Exercises to complete
1. In the RV towing passage, give the stretch from "By the way, in" through "way to tow." again, swapping "dinghy" for "tagalong".
2. Return every line of the entries that contains the string "should". Case counts.

So where do you even start? We’ve made it easier for you by rounding up more than 20 vehicles of all sizes and types that are worthy of consideration.
In this post, we focus on what we believe are some of the best cars, trucks – and even sports cars – that you can flat tow behind your RV. That means, tow it with all four wheels on the ground. But you’ll get the most out of this article with some basic towing education first. Follow the advice and recommendations we share and you’ll soon be on your way to being well-prepared for your RV and towing journey.
By the way, in the RV world, the vehicle you tow behind your RV is often referred to as a TOAD, towed, or even a dinghy.
What towing options are available?
Flat towing is the most popular way to tow a vehicle behind an RV. That’s because it’s almost always easier and faster. Keep in mind, it can also be more expensive to set up. But this is not the only way to tow.

Records for this task
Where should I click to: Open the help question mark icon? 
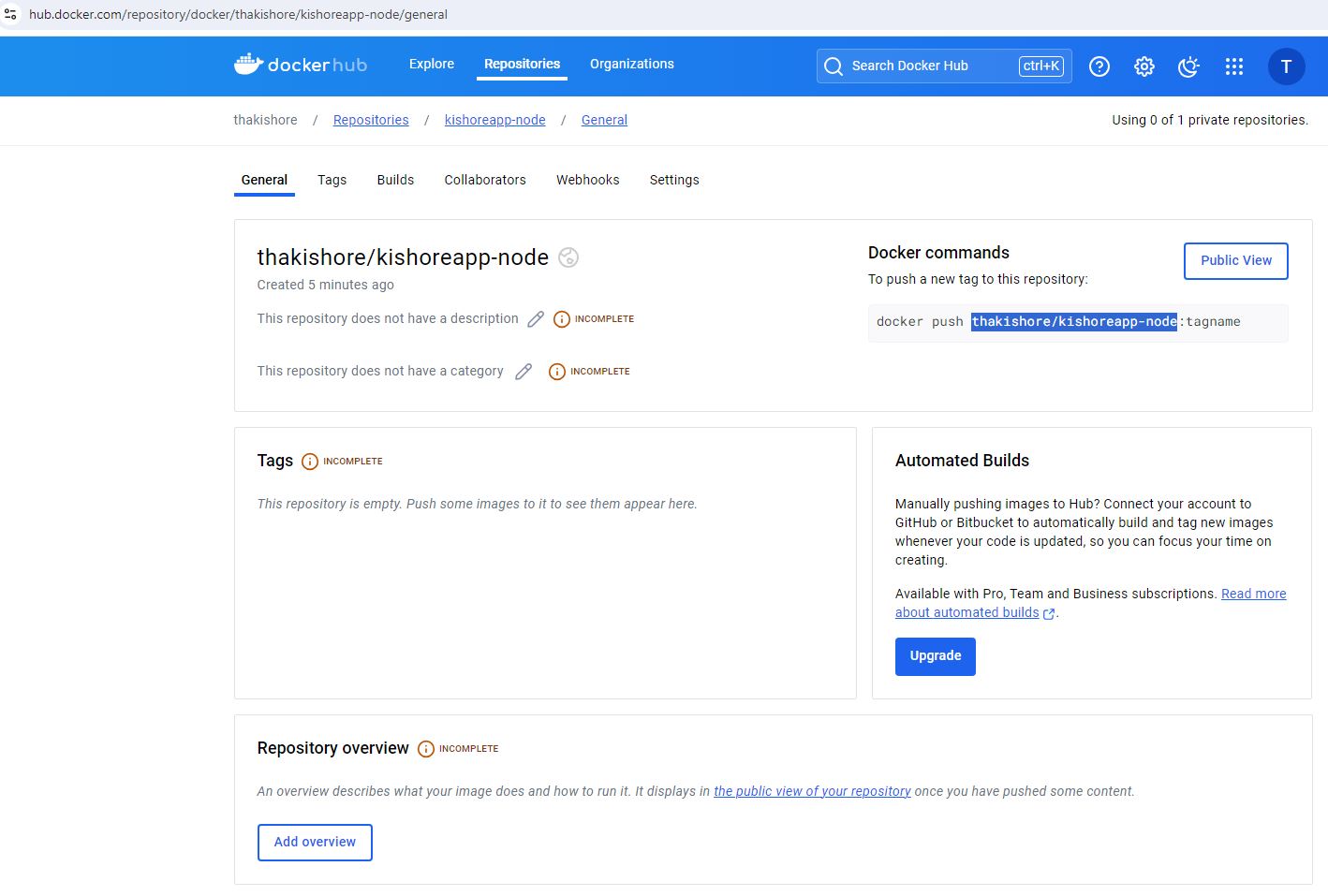point(1099,66)
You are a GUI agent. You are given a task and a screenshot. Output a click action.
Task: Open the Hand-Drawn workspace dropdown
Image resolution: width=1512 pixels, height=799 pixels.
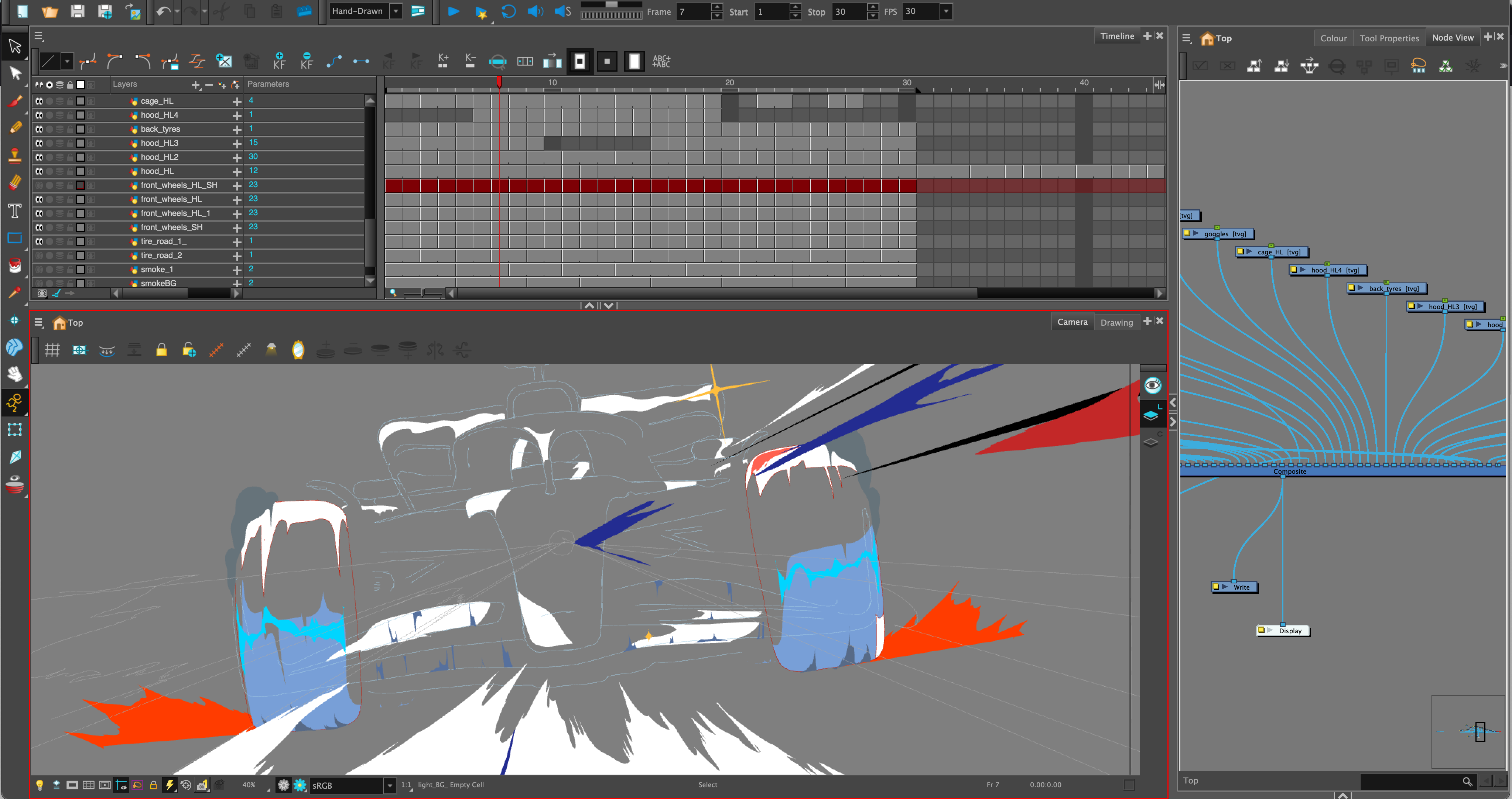click(396, 11)
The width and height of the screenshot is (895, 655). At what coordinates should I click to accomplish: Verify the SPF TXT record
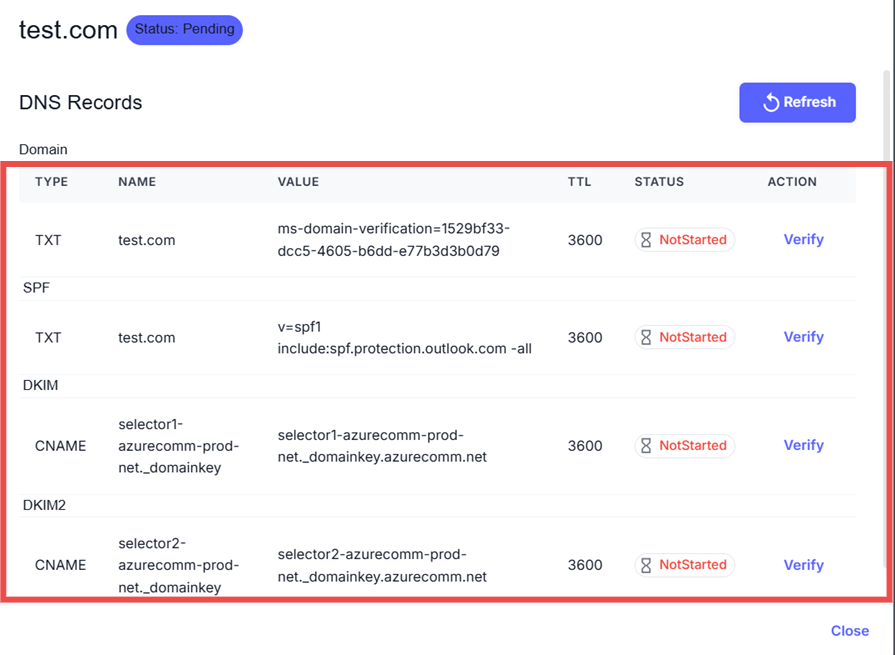point(803,337)
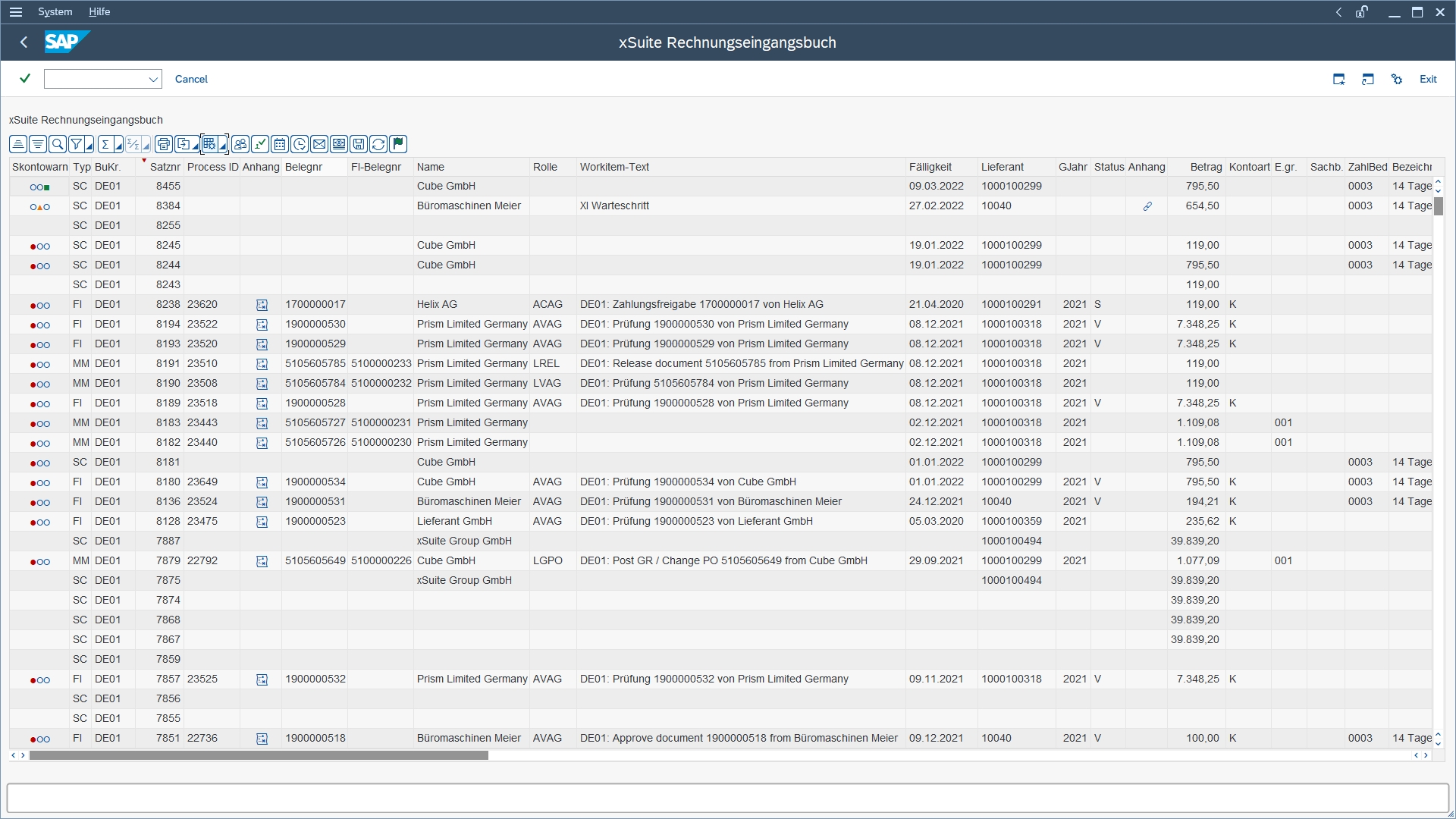This screenshot has width=1456, height=819.
Task: Click the Exit button
Action: 1428,79
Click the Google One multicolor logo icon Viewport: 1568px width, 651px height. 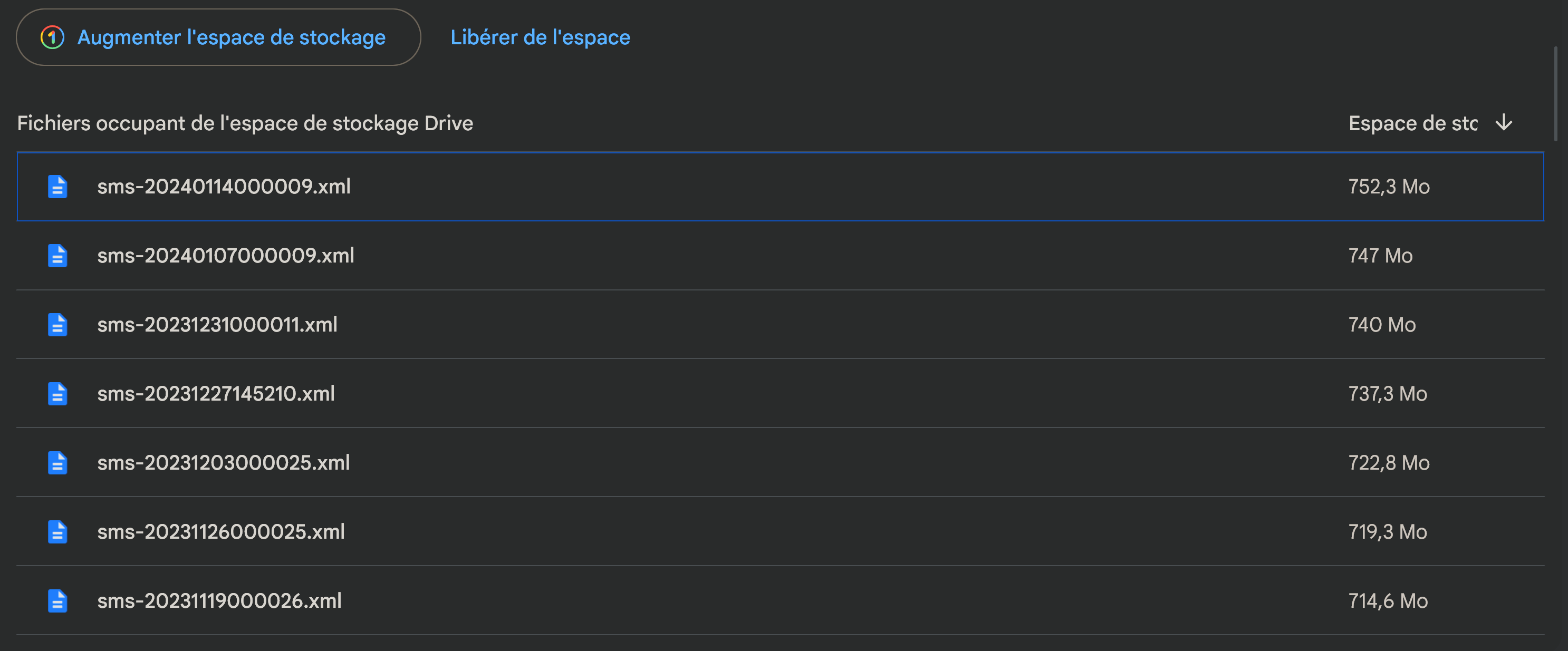click(x=52, y=37)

Solution set
1.
By the way, in the RV world, the vehicle you tow behind your RV is often referred to as a TOAD, towed, or even a tagalong.
What towing options are available?
Flat towing is the most popular way to tow a vehicle behind an RV. That’s because it’s almost always easier and faster. Keep in mind, it can also be more expensive to set up. But this is not the only way to tow.

2.
Where should I click to: Open the help question mark icon? 
The width and height of the screenshot is (895, 655). At what coordinates should I click to accomplish: Verify the SPF TXT record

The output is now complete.